As for me, I remained alone—a solitary figure in the autumn of dust and a fleeing life. I watched my city turn into a Wailing Wall, and the streets where we once laughed become a theater of tears. It was a shocking coincidence to be cast into this wandering, yet a coincidence that became destiny—embedding migration into our very bodies as an incurable disease.
Migration is not merely a geographical transition; it is an inner fracture, a struggle with the self, a journey from memory to the unknown. It is a surreal canvas painted with the blood of victims, with the tears of migrants, and with the merciless ink of history.

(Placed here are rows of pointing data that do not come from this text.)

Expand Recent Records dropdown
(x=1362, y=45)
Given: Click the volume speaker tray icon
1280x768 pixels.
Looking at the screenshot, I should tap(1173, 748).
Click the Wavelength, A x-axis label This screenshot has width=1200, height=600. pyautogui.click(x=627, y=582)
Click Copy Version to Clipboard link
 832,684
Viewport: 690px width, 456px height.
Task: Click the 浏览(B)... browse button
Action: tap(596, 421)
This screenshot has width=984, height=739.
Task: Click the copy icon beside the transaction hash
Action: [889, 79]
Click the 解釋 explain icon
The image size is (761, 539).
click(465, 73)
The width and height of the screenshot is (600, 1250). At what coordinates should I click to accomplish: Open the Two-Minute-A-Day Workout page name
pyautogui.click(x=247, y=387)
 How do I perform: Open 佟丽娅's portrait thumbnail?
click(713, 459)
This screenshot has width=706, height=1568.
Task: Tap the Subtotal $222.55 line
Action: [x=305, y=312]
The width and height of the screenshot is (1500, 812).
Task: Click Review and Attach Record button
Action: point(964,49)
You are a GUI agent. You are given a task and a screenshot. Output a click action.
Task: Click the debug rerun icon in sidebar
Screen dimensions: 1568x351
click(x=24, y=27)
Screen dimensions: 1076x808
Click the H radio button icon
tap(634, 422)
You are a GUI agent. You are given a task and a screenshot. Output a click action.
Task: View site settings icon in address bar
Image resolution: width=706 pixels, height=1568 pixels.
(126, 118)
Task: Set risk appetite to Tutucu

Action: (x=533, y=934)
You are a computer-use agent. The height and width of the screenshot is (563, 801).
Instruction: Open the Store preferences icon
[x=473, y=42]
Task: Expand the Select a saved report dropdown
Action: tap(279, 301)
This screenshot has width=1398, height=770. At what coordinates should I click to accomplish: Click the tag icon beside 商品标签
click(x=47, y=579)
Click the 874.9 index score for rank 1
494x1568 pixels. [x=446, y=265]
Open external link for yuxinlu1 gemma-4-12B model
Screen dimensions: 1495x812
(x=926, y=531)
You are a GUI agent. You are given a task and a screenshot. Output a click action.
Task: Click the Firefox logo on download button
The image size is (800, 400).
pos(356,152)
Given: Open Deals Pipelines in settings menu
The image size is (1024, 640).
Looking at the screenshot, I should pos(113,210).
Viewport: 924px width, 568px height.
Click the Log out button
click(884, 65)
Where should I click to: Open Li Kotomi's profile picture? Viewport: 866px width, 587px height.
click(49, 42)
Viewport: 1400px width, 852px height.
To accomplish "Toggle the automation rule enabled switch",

In this treacherous age, the voice of migrants will continue to echo across the world: we did not flee out of love for exile, but because war stole our homeland, forcing us to carry our graves upon our shoulders and march as if in a never-ending funeral. Yet, we will continue searching for a new sun—one that may rise one day over land untouched by gunpowder, over a homeland that does not sell its children or cast them out, over a life that grants human beings what they deserve: freedom and dignity.
Note: This article addresses the events of 2014, and was written in September 2015.